My name is James, and I am an equipment junkie. Like many of you, I am also a (mediocre) golfer struggling to take my golf game to the next level. But since I’m not so keen on hitting the range or the gym, I’m always searching for the next big breakthrough to help me avoid excessive practice and golf lessons.

TLDR: I am back to report that I may have found the ultimate breakthrough involving how golf shafts are manufactured.

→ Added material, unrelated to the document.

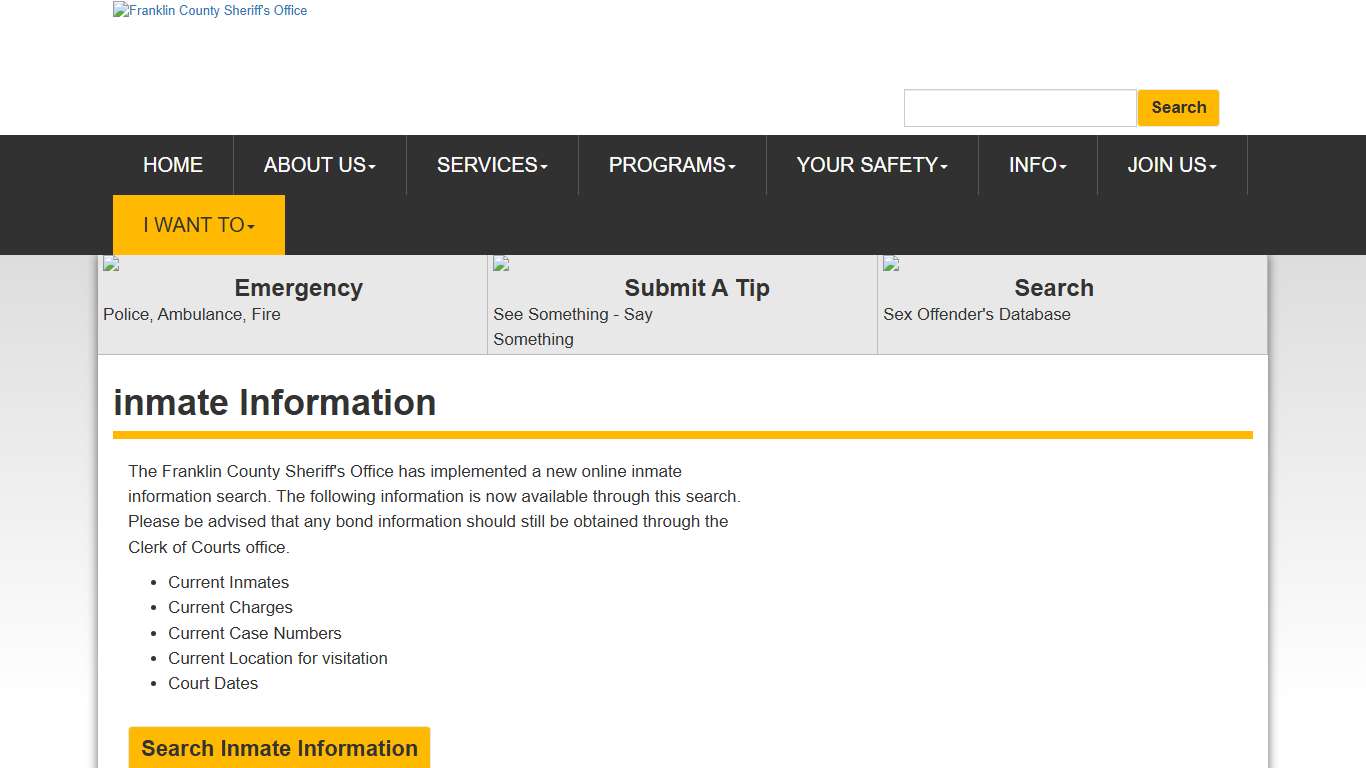Expand the SERVICES menu
Image resolution: width=1366 pixels, height=768 pixels.
[x=491, y=165]
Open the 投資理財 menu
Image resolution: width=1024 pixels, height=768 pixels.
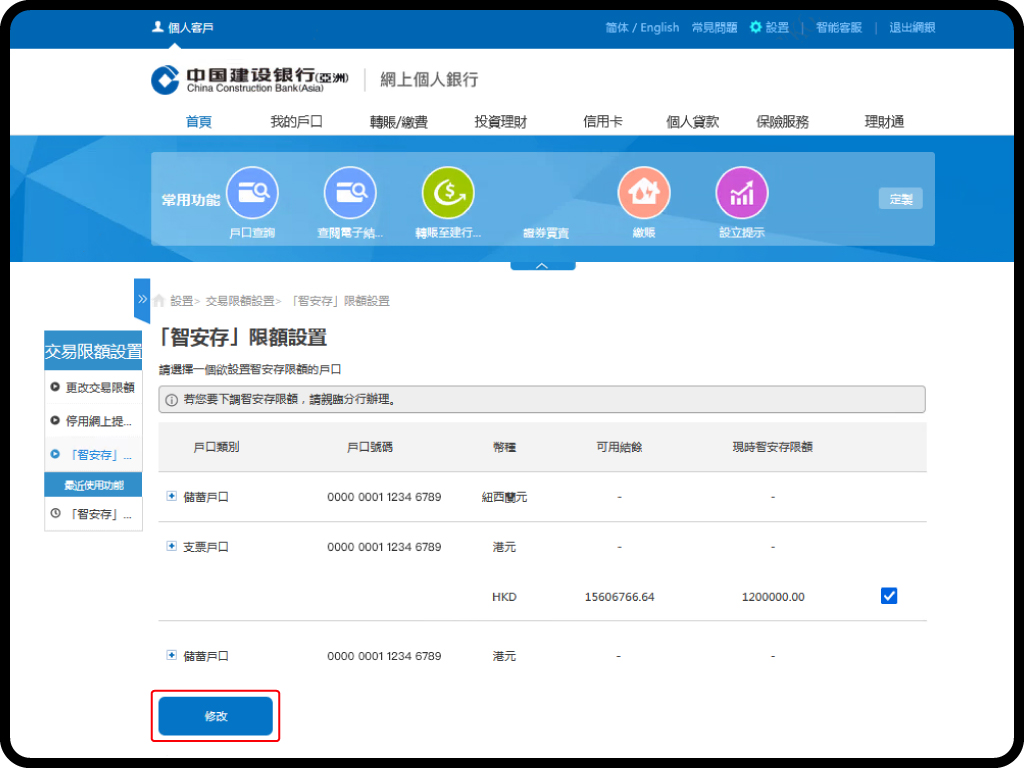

It will sound mind-boggling and counter-intuitive, but the new technology involves controlling a shaft’s variables of weight, flex (CPM), and torsional strength (torque) all independently of one another. As if this alone doesn’t sound far-fetched enough, it also purports to control the subjective aspect of how stiff the shaft feels without affecting the other variables.

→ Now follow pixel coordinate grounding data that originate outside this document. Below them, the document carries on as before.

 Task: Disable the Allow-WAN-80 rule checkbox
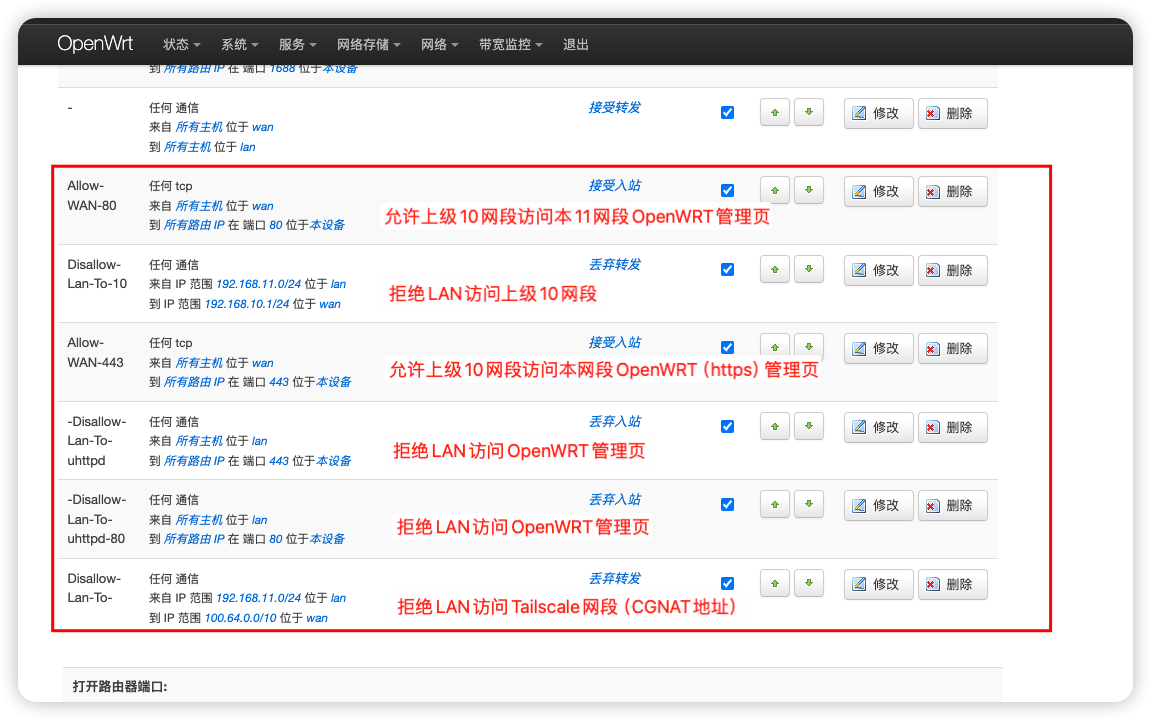pos(727,191)
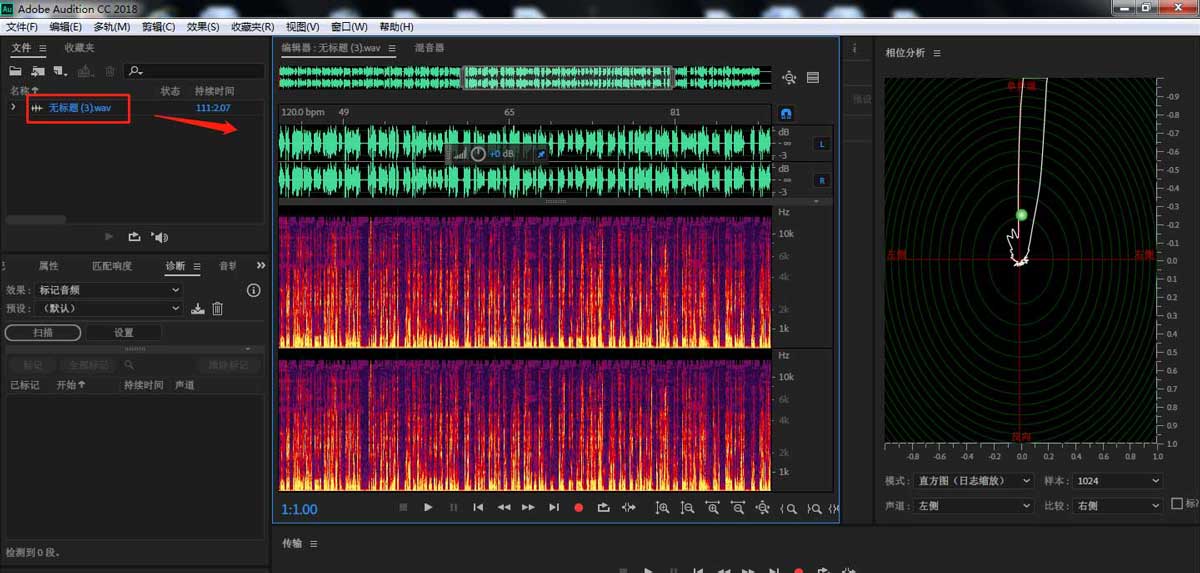Toggle the right channel R button

pos(822,181)
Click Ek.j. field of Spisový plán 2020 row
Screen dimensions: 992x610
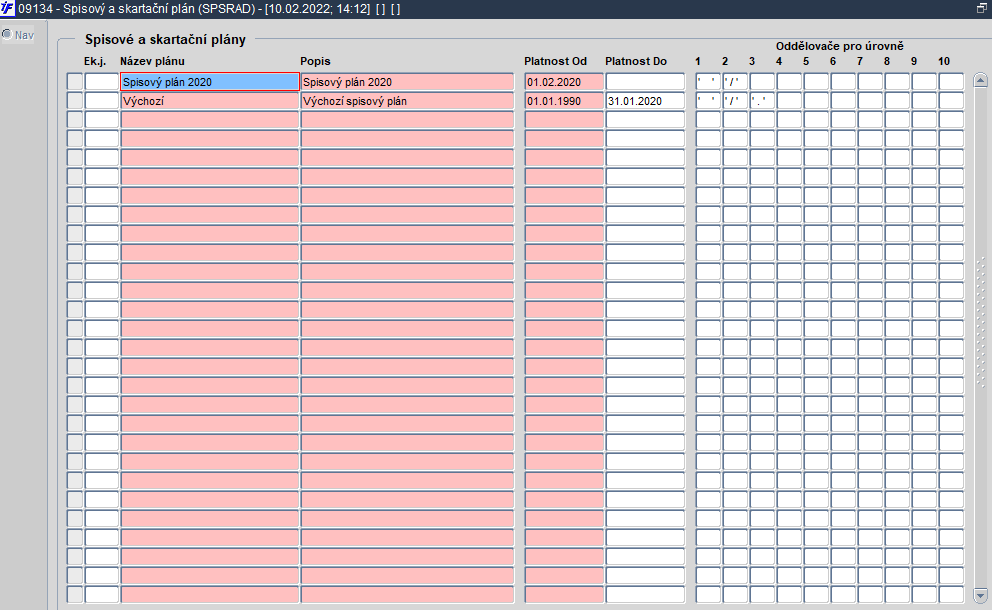point(102,82)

To the best of my knowledge, I never knew any of these were possible, but seeing (and feeling) is believing, though I’m still reeling from my recent experience. Moreover, I dare predict that the sheer novelty of this discovery has the potential to redefine the golf shaft industry as we know it.

Also, the article is long. You’ve been warned.

In A League Of Their Own

Over the years, I have reported on several golf innovations and technologies that made golfers sit up and take notice. Of those finds, let me briefly recap two products that especially stood out before I unveil my most recent discovery further below.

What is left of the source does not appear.